CaptchaCv2.py 3.95 KB
import random
import cv2
import numpy as np
import pandas as pd
import math
import os


# x方向一阶导中值
def get_dx_median(dx, x, y, w, h):
    return np.median(dx[y:(y + h), x])


# 预处理
def pre_process(img_path):
    img = cv2.imread(img_path, 1)
    img_gray = cv2.cvtColor(img, cv2.COLOR_BGR2GRAY)  # 转成灰度图像
    _, binary = cv2.threshold(img_gray, 127, 255, cv2.THRESH_BINARY)  # 将灰度图像转成二值图像
    contours, hierarchy = cv2.findContours(binary, cv2.RETR_TREE, cv2.CHAIN_APPROX_NONE)  # 查找轮廓

    rect_area = []
    rect_arc_length = []
    cnt_infos = {}

    for i, cnt in enumerate(contours):
        if cv2.contourArea(cnt) < 5000 or cv2.contourArea(cnt) > 25000:
            continue

        x, y, w, h = cv2.boundingRect(cnt)
        cnt_infos[i] = {'rect_area': w * h,  # 矩形面积
                        'rect_arclength': 2 * (w + h),  # 矩形周长
                        'cnt_area': cv2.contourArea(cnt),  # 轮廓面积
                        'cnt_arclength': cv2.arcLength(cnt, True),  # 轮廓周长
                        'cnt': cnt,  # 轮廓
                        'w': w,
                        'h': h,
                        'x': x,
                        'y': y,
                        'mean': np.mean(np.min(img[y:(y + h), x:(x + w)], axis=2)),  # 矩形内像素平均
                        }
        rect_area.append(w * h)
        rect_arc_length.append(2 * (w + h))
    dx = cv2.Sobel(img, -1, 1, 0, ksize=5)
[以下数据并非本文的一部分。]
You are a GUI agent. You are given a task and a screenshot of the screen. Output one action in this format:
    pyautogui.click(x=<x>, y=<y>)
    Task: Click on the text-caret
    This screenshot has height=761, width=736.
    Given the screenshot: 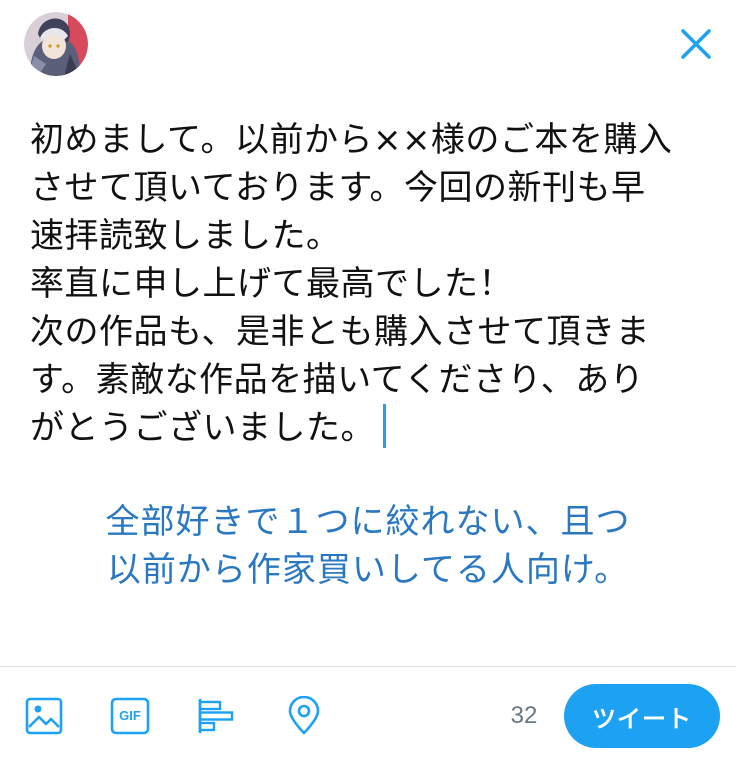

    return img, dx, cnt_infos


def qq_mark_pos(img_path):
    if not os.path.exists(img_path):
        print("文件不存在")
        return 0
    img, dx, cnt_infos = pre_process(img_path)
    h, w = img.shape[:2]
    df = pd.DataFrame(cnt_infos).T
    df.head()
    df['dx_mean'] = df.apply(lambda x: get_dx_median(dx, x['x'], x['y'], x['w'], x['h']), axis=1)
    df['rect_ratio'] = df.apply(lambda v: v['rect_arclength'] / 4 / math.sqrt(v['rect_area'] + 1), axis=1)
    df['area_ratio'] = df.apply(lambda v: v['rect_area'] / v['cnt_area'], axis=1)
    df['score'] = df.apply(lambda x: abs(x['rect_ratio'] - 1), axis=1)

    result = df.query('x>0').query('area_ratio<2').query('rect_area>5000').query('rect_area<20000').sort_values(
        ['mean', 'score', 'dx_mean']).head(2)
    if len(result):
        x_left = result.x.values[0]
        # cv2.line(img, (x_left, 0), (x_left, h), color=(255, 0, 255))
        # plt.imshow(img)
        # plt.show()
    return result


def get_track_list(distance):
    """
    模拟轨迹 假装是人在操作
    """
    # 初速度
    v = 0
    # 单位时间为0.2s来统计轨迹,轨迹即0.2内的位移
    t = 0.2
    # 位移/轨迹列表,列表内的一个元素代表0.2s的位移
    tracks = []
    # 当前的位移
    current = 0
    # 到达mid值开始减速
    mid = distance * 7 / 8

    distance += 10  # 先滑过一点,最后再反着滑动回来
    # a = random.randint(1,3)
    while current < distance:
        if current < mid:
            # 加速度越小,单位时间的位移越小,模拟的轨迹就越多越详细
            a = random.randint(2, 4)  # 加速运动
        else:
            a = -random.randint(3, 5)  # 减速运动

        # 初速度
        v0 = v
        # 0.2秒时间内的位移
        s = v0 * t + 0.5 * a * (t ** 2)
        # 当前的位置
        current += s
        # 添加到轨迹列表
        tracks.append(round(s))

        # 速度已经达到v,该速度作为下次的初速度
        v = v0 + a * t

    # 反着滑动到大概准确位置
    for i in range(4):
        tracks.append(-random.randint(2, 3))
    for i in range(4):
        tracks.append(-random.randint(1, 3))
    return tracks


# if __name__ == "__main__":
#     img_path = "bg.png"
#     if not os.path.exists(img_path):
#         print("文件不存在")
#     res = qq_mark_pos(img_path)
#     x = res.x.values[0]
#     x_r = 344 * x / 699
#     track = get_track_list(res.x.values[0])
#     print(f'x:{x},xr:{x_r}, track:{track}')